- _WHAT YOU NEED TO DO_: Please repeat the lines below exactly. Begin with the line containing "How do I perform: Expand the HWDSB folder?" and go on through the line containing "Click the System".

- _DATA UNDER STUDY_:
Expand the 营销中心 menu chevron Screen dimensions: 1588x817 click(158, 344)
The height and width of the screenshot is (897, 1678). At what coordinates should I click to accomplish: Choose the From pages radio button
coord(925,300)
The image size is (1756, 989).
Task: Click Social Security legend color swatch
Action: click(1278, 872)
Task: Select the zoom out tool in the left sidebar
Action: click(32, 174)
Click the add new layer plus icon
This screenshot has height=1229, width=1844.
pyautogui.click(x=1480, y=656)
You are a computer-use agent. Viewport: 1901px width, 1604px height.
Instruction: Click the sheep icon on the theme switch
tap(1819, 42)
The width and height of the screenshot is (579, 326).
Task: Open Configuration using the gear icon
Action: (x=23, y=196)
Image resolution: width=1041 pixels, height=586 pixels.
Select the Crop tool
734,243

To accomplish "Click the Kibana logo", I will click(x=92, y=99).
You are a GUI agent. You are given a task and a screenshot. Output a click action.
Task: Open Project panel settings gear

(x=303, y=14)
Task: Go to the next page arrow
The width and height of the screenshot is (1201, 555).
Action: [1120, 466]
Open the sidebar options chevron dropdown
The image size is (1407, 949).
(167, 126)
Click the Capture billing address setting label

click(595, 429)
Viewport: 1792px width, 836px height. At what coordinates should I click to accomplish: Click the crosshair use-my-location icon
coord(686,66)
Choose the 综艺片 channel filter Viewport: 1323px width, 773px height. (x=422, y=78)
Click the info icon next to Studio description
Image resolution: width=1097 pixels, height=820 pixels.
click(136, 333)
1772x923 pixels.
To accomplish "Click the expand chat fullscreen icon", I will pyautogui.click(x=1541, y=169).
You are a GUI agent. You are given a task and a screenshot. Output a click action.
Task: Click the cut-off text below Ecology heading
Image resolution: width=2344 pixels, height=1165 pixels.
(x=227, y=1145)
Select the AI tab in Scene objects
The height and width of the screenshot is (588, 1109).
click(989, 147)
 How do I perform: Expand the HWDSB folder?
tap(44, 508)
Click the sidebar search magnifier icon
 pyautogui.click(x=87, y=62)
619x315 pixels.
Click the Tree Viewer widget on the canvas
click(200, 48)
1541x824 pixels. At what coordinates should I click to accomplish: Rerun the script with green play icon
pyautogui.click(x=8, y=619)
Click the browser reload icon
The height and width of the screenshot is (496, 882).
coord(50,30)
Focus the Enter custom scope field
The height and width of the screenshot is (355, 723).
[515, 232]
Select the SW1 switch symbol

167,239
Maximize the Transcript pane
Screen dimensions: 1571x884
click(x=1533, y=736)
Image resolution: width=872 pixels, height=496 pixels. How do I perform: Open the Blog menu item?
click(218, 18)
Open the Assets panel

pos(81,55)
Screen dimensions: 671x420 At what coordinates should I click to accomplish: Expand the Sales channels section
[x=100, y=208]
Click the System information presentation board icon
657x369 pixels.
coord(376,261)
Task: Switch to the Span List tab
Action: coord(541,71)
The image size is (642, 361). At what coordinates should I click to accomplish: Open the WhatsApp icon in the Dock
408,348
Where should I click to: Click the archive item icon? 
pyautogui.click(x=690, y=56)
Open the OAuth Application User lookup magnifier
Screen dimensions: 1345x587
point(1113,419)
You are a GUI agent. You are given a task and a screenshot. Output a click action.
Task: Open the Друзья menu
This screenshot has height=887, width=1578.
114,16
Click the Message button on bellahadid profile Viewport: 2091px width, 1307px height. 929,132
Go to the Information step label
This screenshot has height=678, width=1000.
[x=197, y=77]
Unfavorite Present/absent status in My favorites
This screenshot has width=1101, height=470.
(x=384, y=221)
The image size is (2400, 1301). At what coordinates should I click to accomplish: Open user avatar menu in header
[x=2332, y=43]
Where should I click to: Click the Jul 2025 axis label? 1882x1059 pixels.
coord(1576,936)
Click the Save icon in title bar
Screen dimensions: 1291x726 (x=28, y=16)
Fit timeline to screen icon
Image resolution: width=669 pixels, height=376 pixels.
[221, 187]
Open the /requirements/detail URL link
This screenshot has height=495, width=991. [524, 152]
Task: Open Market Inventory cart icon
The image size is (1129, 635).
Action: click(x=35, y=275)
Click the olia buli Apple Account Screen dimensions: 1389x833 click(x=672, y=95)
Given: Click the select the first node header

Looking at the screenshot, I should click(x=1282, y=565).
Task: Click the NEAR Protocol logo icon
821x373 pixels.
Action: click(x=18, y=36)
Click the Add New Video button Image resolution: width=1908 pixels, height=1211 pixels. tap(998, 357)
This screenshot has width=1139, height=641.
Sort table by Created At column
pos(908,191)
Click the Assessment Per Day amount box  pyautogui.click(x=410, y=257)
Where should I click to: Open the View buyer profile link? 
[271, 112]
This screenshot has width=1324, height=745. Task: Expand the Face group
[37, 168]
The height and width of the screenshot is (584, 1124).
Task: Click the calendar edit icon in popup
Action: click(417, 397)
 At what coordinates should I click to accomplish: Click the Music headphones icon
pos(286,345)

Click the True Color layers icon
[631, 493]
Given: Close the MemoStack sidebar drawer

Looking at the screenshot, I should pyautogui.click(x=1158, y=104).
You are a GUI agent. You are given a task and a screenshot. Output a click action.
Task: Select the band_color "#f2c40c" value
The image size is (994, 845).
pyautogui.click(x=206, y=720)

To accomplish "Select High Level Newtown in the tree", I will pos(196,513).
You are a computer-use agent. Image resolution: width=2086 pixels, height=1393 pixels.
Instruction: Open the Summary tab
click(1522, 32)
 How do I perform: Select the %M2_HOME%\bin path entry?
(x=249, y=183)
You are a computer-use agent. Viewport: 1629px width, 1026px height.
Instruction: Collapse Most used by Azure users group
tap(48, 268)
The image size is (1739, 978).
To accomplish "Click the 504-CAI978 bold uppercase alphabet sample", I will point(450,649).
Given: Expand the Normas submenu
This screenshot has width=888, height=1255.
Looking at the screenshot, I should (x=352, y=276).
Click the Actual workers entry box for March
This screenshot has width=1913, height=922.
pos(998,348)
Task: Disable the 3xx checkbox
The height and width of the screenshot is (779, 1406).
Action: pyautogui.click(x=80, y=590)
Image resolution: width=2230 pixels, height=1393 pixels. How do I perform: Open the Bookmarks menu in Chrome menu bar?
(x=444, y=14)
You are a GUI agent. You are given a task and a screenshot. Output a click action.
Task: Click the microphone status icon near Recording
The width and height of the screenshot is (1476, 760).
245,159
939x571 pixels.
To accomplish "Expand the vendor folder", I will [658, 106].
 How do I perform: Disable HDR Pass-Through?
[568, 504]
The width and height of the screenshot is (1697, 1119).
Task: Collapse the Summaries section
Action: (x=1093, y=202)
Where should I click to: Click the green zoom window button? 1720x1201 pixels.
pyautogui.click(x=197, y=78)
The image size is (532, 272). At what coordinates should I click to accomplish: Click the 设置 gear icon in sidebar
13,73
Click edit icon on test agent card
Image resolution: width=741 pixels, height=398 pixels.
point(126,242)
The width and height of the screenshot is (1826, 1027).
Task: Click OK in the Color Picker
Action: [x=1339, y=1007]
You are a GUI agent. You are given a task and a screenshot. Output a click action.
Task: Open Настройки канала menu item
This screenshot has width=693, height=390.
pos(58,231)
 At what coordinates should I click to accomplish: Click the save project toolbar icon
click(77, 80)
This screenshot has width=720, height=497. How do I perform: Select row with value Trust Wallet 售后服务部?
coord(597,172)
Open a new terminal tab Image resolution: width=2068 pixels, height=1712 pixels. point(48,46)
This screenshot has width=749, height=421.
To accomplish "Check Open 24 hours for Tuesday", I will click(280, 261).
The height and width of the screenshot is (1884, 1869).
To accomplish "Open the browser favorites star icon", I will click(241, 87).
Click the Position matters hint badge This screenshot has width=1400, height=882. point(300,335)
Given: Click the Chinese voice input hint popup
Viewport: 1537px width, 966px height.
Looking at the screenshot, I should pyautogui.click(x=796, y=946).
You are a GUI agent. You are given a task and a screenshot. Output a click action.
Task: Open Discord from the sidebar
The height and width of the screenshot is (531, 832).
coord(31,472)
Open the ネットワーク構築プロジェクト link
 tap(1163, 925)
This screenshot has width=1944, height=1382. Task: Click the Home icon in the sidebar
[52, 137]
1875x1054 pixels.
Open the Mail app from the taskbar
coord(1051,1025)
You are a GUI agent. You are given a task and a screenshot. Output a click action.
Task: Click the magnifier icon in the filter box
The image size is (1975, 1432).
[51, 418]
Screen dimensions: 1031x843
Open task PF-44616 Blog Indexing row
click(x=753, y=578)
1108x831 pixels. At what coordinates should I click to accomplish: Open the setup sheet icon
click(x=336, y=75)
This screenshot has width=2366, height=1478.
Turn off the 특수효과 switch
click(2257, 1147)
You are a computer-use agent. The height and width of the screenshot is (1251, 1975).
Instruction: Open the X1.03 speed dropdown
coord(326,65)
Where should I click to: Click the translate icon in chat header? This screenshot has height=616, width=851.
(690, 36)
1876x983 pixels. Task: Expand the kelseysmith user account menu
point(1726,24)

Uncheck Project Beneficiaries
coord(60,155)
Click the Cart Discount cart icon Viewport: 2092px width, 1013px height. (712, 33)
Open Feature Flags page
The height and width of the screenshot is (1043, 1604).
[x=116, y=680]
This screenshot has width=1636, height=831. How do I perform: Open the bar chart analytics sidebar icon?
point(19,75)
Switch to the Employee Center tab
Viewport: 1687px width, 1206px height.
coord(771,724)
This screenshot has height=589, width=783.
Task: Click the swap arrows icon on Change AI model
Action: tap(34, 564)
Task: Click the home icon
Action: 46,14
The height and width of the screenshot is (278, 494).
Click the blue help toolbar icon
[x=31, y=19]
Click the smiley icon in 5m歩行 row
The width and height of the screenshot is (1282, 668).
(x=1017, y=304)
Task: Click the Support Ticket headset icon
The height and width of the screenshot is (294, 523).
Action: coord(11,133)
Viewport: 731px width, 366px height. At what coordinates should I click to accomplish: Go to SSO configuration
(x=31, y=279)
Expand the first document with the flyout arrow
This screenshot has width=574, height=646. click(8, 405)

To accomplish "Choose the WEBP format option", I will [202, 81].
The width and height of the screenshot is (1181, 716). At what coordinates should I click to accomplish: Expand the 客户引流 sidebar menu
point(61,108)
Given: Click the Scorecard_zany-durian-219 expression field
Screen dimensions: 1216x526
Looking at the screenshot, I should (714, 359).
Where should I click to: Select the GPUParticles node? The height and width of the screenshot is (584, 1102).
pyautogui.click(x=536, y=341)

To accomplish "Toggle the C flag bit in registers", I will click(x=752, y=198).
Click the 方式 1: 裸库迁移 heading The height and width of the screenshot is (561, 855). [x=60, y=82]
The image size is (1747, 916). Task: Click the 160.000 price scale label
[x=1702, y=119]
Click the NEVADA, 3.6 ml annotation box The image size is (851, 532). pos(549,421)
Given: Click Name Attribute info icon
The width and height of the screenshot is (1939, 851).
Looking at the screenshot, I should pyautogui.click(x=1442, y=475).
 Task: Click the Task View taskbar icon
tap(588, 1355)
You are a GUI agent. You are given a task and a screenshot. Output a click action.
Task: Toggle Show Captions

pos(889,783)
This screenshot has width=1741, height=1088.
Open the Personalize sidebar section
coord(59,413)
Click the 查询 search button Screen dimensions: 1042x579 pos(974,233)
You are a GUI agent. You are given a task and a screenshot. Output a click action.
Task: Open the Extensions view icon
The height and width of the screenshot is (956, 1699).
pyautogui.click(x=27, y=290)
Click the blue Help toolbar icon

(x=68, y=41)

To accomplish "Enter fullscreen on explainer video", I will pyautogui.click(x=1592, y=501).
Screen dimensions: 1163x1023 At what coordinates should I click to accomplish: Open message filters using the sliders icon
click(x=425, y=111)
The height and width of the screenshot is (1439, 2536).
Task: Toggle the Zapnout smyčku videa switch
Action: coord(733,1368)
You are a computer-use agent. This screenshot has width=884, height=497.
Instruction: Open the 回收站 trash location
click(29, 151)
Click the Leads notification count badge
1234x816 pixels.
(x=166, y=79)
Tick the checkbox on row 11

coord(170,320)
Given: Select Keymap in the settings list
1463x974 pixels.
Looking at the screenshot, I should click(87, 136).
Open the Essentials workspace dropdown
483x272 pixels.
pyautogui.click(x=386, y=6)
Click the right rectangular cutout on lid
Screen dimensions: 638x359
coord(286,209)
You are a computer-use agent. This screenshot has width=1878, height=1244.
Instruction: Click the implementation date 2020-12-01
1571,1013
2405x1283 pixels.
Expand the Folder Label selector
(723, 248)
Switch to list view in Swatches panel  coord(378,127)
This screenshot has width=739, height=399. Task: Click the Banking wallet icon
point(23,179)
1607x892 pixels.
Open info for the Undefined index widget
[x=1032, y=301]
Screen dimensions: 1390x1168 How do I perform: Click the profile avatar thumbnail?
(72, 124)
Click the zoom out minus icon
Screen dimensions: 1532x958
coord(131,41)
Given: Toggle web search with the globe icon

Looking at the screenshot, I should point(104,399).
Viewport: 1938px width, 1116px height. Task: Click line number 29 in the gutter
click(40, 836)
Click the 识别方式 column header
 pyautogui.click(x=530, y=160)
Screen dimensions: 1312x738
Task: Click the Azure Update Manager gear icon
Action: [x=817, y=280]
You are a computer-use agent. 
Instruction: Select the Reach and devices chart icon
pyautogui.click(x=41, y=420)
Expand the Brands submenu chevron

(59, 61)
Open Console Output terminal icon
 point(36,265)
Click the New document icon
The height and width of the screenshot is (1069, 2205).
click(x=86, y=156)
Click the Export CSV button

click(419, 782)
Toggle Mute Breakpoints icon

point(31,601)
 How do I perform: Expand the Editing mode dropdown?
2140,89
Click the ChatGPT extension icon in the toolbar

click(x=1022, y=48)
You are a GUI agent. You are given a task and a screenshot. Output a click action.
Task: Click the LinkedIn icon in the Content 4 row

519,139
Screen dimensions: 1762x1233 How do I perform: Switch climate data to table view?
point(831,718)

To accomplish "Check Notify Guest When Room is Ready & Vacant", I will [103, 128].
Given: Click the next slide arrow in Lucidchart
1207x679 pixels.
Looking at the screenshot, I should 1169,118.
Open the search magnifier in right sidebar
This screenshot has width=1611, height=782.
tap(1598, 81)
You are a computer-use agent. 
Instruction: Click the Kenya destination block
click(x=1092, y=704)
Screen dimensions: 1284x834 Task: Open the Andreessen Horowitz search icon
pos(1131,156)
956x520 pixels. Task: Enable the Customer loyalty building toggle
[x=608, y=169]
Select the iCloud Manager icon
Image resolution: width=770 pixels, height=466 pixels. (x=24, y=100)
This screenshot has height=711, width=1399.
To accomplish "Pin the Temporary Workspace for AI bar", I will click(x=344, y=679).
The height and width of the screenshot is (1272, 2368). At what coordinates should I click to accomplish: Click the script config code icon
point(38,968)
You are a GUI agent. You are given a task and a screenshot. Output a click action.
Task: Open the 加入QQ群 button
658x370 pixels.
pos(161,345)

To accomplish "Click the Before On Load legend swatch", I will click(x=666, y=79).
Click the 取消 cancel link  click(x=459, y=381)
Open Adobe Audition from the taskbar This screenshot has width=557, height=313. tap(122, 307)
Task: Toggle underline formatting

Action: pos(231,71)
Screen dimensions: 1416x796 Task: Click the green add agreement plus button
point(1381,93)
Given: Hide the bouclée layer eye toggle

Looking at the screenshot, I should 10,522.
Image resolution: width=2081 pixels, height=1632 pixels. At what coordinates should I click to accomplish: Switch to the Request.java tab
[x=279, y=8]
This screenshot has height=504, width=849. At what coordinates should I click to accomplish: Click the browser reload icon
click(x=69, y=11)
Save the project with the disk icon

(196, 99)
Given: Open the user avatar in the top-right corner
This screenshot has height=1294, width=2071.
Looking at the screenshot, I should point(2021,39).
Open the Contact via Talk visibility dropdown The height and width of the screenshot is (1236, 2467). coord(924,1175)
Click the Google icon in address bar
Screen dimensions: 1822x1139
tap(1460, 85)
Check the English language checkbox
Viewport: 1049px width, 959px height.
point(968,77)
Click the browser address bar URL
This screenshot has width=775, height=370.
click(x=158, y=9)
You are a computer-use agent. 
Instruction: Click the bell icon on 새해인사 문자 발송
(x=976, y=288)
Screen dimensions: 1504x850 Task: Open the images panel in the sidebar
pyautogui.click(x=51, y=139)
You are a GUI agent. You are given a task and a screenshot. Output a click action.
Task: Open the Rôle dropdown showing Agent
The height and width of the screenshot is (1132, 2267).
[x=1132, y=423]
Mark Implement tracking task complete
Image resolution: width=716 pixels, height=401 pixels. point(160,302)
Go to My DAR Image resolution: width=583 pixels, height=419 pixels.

- _WRITTEN RESPONSE_:
 How do I perform: Expand the HWDSB folder?
tap(44, 508)
Click the sidebar search magnifier icon
 pyautogui.click(x=87, y=62)
619x315 pixels.
Click the Tree Viewer widget on the canvas
click(200, 48)
1541x824 pixels. At what coordinates should I click to accomplish: Rerun the script with green play icon
pyautogui.click(x=8, y=619)
Click the browser reload icon
The height and width of the screenshot is (496, 882).
coord(50,30)
Focus the Enter custom scope field
The height and width of the screenshot is (355, 723).
[515, 232]
Select the SW1 switch symbol

167,239
Maximize the Transcript pane
Screen dimensions: 1571x884
click(x=1533, y=736)
Image resolution: width=872 pixels, height=496 pixels. How do I perform: Open the Blog menu item?
click(218, 18)
Open the Assets panel

pos(81,55)
Screen dimensions: 671x420 At what coordinates should I click to accomplish: Expand the Sales channels section
[x=100, y=208]
Click the System information presentation board icon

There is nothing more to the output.